» Source data
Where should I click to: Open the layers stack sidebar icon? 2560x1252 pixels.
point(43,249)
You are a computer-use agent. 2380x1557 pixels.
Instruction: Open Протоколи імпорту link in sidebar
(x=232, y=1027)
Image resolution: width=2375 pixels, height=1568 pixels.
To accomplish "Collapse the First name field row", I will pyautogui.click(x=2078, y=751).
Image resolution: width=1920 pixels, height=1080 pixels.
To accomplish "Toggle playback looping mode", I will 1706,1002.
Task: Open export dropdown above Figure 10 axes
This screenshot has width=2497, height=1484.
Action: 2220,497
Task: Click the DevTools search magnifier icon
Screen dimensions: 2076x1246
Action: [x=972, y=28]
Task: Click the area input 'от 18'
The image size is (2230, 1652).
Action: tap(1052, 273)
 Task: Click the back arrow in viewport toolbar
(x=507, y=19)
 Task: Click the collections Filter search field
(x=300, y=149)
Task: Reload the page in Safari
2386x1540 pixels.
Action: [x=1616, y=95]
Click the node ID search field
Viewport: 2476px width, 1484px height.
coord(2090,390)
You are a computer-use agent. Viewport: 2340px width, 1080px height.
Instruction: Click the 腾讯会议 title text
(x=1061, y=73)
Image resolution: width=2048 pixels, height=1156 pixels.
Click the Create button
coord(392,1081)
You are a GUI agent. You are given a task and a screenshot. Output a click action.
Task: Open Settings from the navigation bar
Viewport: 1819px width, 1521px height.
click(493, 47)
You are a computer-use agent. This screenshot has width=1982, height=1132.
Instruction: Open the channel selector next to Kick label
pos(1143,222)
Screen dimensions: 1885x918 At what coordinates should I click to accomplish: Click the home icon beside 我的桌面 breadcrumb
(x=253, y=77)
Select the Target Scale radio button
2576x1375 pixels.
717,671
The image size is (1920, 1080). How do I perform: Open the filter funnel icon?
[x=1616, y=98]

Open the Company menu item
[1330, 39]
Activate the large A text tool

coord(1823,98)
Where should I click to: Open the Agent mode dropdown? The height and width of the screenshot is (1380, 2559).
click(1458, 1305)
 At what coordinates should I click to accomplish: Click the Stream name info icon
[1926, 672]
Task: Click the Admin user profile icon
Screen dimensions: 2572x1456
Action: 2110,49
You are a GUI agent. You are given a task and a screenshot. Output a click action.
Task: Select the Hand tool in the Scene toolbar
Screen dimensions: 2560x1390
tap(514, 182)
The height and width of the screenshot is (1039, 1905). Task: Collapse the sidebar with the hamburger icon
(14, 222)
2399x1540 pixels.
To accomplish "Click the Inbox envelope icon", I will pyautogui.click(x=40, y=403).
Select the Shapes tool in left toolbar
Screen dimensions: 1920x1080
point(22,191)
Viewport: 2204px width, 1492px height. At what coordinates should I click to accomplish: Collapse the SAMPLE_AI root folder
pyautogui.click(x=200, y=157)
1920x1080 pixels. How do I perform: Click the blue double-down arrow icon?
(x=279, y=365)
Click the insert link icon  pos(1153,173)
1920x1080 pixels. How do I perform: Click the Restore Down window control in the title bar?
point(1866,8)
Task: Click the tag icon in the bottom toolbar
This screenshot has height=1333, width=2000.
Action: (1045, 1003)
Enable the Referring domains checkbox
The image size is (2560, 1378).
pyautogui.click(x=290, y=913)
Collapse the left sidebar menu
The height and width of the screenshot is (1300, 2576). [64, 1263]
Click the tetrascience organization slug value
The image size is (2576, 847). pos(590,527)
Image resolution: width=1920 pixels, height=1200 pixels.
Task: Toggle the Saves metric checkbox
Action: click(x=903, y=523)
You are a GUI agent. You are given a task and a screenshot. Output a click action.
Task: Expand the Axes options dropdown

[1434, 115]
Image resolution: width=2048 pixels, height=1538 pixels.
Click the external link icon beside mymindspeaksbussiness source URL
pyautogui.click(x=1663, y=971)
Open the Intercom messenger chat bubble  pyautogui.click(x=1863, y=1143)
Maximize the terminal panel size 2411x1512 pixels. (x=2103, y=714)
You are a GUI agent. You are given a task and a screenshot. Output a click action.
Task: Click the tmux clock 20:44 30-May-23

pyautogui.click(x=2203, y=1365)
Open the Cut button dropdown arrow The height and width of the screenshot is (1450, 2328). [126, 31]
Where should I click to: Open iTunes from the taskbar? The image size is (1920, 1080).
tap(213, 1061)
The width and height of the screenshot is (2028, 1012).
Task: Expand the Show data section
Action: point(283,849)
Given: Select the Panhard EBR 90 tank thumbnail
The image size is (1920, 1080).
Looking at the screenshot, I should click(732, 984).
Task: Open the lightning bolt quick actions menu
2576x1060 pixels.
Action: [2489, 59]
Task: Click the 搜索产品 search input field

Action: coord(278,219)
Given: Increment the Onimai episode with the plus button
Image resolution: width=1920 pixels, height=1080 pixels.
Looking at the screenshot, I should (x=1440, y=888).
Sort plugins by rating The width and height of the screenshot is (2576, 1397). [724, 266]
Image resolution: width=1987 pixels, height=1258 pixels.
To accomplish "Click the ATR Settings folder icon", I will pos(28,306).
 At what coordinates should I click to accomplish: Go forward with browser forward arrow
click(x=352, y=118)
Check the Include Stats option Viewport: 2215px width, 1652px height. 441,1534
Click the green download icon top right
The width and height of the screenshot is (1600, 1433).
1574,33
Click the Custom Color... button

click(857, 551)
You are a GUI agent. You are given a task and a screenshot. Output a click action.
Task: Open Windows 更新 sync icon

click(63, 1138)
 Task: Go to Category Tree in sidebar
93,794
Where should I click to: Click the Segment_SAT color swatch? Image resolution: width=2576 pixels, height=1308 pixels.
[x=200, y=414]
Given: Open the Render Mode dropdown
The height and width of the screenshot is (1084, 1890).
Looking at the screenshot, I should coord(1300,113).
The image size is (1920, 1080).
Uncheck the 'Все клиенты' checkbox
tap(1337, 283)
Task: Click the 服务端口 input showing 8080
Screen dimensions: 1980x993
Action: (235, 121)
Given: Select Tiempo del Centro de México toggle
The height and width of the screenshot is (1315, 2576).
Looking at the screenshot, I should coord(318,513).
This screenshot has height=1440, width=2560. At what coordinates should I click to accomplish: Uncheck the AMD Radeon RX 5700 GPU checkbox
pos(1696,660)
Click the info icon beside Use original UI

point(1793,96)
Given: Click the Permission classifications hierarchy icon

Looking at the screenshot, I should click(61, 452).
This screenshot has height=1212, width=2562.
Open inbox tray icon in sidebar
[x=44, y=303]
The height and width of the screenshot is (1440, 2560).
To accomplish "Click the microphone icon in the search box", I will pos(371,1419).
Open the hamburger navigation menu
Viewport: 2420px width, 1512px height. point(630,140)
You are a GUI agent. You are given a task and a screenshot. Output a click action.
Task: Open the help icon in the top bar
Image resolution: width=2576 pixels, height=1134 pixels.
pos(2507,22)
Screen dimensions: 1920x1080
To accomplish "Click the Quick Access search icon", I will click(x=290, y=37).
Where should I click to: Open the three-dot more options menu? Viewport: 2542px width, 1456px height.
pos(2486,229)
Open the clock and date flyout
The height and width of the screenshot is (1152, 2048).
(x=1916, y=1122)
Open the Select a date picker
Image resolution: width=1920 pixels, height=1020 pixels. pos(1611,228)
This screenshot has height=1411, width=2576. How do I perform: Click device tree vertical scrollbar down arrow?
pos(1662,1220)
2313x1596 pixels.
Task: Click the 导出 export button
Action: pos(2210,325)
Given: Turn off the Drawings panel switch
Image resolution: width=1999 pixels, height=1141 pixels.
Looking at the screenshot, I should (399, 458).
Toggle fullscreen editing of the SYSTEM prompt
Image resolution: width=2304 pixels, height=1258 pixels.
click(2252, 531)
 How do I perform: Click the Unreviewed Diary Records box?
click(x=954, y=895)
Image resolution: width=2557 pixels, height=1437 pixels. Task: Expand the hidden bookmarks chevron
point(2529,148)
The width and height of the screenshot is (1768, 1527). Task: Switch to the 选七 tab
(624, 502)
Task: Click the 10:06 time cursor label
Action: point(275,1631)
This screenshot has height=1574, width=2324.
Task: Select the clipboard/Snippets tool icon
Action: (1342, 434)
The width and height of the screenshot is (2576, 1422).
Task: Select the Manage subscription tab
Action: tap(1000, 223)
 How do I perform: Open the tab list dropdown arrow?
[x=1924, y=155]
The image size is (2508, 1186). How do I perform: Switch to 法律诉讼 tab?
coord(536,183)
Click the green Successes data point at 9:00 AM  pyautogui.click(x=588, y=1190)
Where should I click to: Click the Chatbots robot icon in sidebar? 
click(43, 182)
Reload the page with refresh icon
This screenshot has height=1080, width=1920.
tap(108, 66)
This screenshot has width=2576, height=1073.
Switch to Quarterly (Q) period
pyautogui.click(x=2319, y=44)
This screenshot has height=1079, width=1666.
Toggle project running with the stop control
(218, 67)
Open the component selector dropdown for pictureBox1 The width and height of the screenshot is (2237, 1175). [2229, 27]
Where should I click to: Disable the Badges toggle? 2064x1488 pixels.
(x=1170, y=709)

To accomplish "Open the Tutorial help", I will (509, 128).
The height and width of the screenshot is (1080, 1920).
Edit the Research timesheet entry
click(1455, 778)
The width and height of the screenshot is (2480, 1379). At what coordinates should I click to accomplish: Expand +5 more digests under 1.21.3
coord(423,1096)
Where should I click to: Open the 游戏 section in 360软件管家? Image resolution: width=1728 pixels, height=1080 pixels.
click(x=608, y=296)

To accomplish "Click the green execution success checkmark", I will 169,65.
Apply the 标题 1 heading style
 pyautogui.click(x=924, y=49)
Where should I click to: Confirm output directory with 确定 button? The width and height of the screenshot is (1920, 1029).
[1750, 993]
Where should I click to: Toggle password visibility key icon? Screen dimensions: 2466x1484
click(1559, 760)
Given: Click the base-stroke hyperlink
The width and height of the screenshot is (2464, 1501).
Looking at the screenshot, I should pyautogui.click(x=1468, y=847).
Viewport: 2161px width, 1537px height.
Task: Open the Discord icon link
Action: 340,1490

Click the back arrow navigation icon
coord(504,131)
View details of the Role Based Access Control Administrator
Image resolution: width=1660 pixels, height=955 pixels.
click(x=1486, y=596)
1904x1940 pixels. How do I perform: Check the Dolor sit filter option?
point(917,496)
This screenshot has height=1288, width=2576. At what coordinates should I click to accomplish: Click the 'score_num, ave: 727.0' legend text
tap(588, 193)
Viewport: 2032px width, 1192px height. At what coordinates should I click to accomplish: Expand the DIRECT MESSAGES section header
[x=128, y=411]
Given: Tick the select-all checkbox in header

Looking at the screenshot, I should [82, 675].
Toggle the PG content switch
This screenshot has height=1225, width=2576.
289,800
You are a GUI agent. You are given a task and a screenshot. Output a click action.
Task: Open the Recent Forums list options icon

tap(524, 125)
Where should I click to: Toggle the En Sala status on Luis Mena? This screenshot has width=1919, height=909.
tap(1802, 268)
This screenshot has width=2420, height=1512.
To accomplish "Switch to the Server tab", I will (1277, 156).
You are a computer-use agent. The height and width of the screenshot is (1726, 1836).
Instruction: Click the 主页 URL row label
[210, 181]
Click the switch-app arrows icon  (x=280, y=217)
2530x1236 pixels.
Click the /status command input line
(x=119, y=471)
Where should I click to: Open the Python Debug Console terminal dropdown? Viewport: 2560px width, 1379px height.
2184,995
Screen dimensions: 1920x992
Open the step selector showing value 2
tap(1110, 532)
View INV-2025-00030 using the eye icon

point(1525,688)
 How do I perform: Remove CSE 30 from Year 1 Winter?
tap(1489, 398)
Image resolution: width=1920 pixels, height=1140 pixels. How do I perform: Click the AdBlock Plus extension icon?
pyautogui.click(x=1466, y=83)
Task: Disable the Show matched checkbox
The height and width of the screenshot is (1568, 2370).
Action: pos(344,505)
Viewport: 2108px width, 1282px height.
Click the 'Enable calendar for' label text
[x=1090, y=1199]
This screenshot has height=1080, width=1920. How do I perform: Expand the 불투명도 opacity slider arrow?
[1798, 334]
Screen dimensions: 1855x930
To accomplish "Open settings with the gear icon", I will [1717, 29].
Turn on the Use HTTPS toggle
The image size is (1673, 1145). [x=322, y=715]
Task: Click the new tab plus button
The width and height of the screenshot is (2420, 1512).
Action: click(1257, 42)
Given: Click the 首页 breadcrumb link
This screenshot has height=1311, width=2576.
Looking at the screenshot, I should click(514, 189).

» Problem to solve
From the data above, return every line from the line that has "Task: Click the DevTools" up to and including the line that has "Task: Open Settings from the navigation bar", exactly.

» Completed exercise
Task: Click the DevTools search magnifier icon
Screen dimensions: 2076x1246
Action: [x=972, y=28]
Task: Click the area input 'от 18'
The image size is (2230, 1652).
Action: tap(1052, 273)
 Task: Click the back arrow in viewport toolbar
(x=507, y=19)
 Task: Click the collections Filter search field
(x=300, y=149)
Task: Reload the page in Safari
2386x1540 pixels.
Action: [x=1616, y=95]
Click the node ID search field
Viewport: 2476px width, 1484px height.
coord(2090,390)
You are a computer-use agent. Viewport: 2340px width, 1080px height.
Instruction: Click the 腾讯会议 title text
(x=1061, y=73)
Image resolution: width=2048 pixels, height=1156 pixels.
Click the Create button
coord(392,1081)
You are a GUI agent. You are given a task and a screenshot. Output a click action.
Task: Open Settings from the navigation bar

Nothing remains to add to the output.